Part IV of Skype for Business Server Edge Pool deployment focus on certificates. Once you are done with Edge server installation you can request a certificate. Edge server need two different types of certificates one for internal and another for external. For internal certificate you can use internal CA while for external certificate you can generate the request and send it to your external CA to get the public certificate. Follow the step by step process to request and assign the certificates:

Select “Edge internal” and click on “Request”

Select offline certificate request and click on Next

Browse to location where you want to store the certificate request

Click on Next

Enter friendly name and select “Mark the certificate’s private key as exportable”

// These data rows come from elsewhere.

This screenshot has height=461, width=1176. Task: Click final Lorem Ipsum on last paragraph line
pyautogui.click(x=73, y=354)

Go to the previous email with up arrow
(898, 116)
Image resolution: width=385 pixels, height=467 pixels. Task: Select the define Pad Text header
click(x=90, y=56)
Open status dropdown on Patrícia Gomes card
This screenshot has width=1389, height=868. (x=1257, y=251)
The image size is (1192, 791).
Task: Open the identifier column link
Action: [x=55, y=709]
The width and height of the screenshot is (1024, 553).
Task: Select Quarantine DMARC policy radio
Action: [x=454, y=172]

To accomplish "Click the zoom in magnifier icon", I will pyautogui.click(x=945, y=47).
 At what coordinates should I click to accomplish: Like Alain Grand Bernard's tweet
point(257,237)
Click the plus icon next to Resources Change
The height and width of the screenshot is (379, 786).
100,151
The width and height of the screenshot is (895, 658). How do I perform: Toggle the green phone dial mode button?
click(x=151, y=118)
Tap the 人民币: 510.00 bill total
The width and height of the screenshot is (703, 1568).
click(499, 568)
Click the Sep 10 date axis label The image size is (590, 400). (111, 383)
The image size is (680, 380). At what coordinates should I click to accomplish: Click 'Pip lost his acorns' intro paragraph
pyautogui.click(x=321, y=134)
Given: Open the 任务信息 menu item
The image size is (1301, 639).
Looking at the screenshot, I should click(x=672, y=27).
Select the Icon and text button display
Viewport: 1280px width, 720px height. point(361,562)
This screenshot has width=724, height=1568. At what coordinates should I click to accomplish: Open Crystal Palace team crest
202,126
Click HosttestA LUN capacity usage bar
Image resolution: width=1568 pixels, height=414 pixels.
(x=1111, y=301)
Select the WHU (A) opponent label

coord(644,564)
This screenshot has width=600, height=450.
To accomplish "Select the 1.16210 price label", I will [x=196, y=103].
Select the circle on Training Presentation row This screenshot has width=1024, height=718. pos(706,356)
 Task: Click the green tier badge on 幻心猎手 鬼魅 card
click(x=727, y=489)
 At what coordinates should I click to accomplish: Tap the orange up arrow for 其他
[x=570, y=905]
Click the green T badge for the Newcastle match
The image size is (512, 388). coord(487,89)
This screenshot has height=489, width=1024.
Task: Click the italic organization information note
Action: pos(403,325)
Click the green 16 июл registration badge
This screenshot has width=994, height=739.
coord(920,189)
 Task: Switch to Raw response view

Fill the Organization Information

Fill the Geographical Information

Click on Next

Add all the Edge servers FQDN which are going to be part of this pool

Review the summary and click on Next

Once completed successfully, click on Next

Click on finish to generate the CSR

As you have request CSR for internal certificate, copy the *.req file and go to the internal CA to request the internal certificate.

Access your ADCS through web and click on “Request a certificate”

Select “advanced certificate request”

Select “Submit a certificate request …… PKCS#7 file”

Copy and paste the *.req file content here and select “Web Server” as a certificate template

Select “Base 64 encoded” and download both the files

Install the root certificate on your Edge server, you may run “Download certificate chain” to install the root certificate.

Install only root certificate form “certificate chain” and store it to “Local Computer” under “Trusted Root Certification Authorities”

If you don’t install root certificate then you can face below error while assigning certificate

Once done with root certificate installation, go to the Certificate Wizard and click on “Import Certificate”

Select the *.cer file and click on next

Click on Next to import the certificate

Once completed click on finish

Now, select “Edge internal” and click on “Assign”

Click on Next

Select Certificate and click on Next

Review the summary and click on Next

Once completed click on Finish.

Once Certificate is assigned to “Edge internal”, you can select the “External Edge certificate…” and click on “Request”

Select “offline certificate request” and click on Next

Browse to location to save the certificate request file

Click on Next

Enter “Friendly name” and make sure “Mark the certificate’s private key as exportable” is being selected

Enter your Organization Information

Enter Geographical Information

Click on Next

Select SIP domains and click on Next

Enter alternative SANs if you have any (For Example: If you want to use the same certificate for reverse proxy as well add same names such as lyncdiscover.domain.com, meet.domain.com, externalwebservices.domain.com etc.)

Once certificate request has been completed successfully, click on Next

Click on Finish to generate the CSR

Sent the *.req file to you Public CA vendor and get the certificate. Once you receive the certificate then Import and assign the certificate.

Once certificate part is done, start the Edge server services

Open Skype for Business Server Management Shell and run “Start-CsWindowsService”

Enjoy your Edge services J

Make sure you have public DNS records in place for external users.